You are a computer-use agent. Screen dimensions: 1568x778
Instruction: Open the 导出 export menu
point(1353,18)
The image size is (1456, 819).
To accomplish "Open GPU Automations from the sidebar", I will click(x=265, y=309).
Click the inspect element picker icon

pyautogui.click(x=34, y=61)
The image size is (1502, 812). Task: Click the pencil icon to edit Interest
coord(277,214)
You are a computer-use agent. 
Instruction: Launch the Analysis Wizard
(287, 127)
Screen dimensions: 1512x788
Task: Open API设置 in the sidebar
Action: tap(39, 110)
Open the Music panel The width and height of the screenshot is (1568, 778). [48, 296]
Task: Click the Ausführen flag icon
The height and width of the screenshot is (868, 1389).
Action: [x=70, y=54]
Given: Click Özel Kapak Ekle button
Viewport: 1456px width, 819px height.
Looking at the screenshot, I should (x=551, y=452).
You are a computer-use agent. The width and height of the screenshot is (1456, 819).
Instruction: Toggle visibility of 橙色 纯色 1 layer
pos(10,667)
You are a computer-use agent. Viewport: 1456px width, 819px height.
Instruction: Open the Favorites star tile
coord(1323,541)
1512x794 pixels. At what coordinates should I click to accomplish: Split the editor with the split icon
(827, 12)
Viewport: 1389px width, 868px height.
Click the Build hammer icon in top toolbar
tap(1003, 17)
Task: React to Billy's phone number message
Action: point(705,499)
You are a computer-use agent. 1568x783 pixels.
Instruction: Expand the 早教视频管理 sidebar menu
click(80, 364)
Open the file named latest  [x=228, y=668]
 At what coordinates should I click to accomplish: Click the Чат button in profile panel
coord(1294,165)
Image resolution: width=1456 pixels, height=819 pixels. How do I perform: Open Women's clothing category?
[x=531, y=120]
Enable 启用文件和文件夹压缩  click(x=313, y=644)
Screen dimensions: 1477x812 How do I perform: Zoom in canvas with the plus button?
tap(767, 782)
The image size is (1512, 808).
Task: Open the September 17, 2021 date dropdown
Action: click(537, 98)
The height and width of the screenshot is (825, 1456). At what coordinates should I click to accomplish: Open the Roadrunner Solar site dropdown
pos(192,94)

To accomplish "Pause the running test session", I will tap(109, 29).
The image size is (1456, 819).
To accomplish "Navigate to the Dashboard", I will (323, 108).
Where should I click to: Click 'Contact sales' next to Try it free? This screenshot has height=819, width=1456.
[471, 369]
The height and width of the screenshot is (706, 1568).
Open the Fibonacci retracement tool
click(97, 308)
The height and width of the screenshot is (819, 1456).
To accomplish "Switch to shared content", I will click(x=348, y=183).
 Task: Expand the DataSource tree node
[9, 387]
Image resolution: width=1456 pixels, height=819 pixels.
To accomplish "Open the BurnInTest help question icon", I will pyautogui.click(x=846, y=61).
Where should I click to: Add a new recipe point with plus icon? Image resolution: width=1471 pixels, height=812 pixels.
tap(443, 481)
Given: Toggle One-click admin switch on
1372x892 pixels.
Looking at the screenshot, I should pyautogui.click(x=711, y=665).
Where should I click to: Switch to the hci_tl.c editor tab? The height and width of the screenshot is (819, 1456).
────
--- What is expected ---
When you answer, repeat all of the material exactly as given.

--- Output below ---
You are a computer-use agent. Screen dimensions: 1568x778
Instruction: Open the 导出 export menu
point(1353,18)
The image size is (1456, 819).
To accomplish "Open GPU Automations from the sidebar", I will click(x=265, y=309).
Click the inspect element picker icon

pyautogui.click(x=34, y=61)
The image size is (1502, 812). Task: Click the pencil icon to edit Interest
coord(277,214)
You are a computer-use agent. 
Instruction: Launch the Analysis Wizard
(287, 127)
Screen dimensions: 1512x788
Task: Open API设置 in the sidebar
Action: tap(39, 110)
Open the Music panel The width and height of the screenshot is (1568, 778). [48, 296]
Task: Click the Ausführen flag icon
The height and width of the screenshot is (868, 1389).
Action: [x=70, y=54]
Given: Click Özel Kapak Ekle button
Viewport: 1456px width, 819px height.
Looking at the screenshot, I should (x=551, y=452).
You are a computer-use agent. The width and height of the screenshot is (1456, 819).
Instruction: Toggle visibility of 橙色 纯色 1 layer
pos(10,667)
You are a computer-use agent. Viewport: 1456px width, 819px height.
Instruction: Open the Favorites star tile
coord(1323,541)
1512x794 pixels. At what coordinates should I click to accomplish: Split the editor with the split icon
(827, 12)
Viewport: 1389px width, 868px height.
Click the Build hammer icon in top toolbar
tap(1003, 17)
Task: React to Billy's phone number message
Action: point(705,499)
You are a computer-use agent. 1568x783 pixels.
Instruction: Expand the 早教视频管理 sidebar menu
click(80, 364)
Open the file named latest  [x=228, y=668]
 At what coordinates should I click to accomplish: Click the Чат button in profile panel
coord(1294,165)
Image resolution: width=1456 pixels, height=819 pixels. How do I perform: Open Women's clothing category?
[x=531, y=120]
Enable 启用文件和文件夹压缩  click(x=313, y=644)
Screen dimensions: 1477x812 How do I perform: Zoom in canvas with the plus button?
tap(767, 782)
The image size is (1512, 808).
Task: Open the September 17, 2021 date dropdown
Action: click(537, 98)
The height and width of the screenshot is (825, 1456). At what coordinates should I click to accomplish: Open the Roadrunner Solar site dropdown
pos(192,94)

To accomplish "Pause the running test session", I will tap(109, 29).
The image size is (1456, 819).
To accomplish "Navigate to the Dashboard", I will (323, 108).
Where should I click to: Click 'Contact sales' next to Try it free? This screenshot has height=819, width=1456.
[471, 369]
The height and width of the screenshot is (706, 1568).
Open the Fibonacci retracement tool
click(97, 308)
The height and width of the screenshot is (819, 1456).
To accomplish "Switch to shared content", I will click(x=348, y=183).
 Task: Expand the DataSource tree node
[9, 387]
Image resolution: width=1456 pixels, height=819 pixels.
To accomplish "Open the BurnInTest help question icon", I will pyautogui.click(x=846, y=61).
Where should I click to: Add a new recipe point with plus icon? Image resolution: width=1471 pixels, height=812 pixels.
tap(443, 481)
Given: Toggle One-click admin switch on
1372x892 pixels.
Looking at the screenshot, I should pyautogui.click(x=711, y=665).
Where should I click to: Switch to the hci_tl.c editor tab? The height and width of the screenshot is (819, 1456).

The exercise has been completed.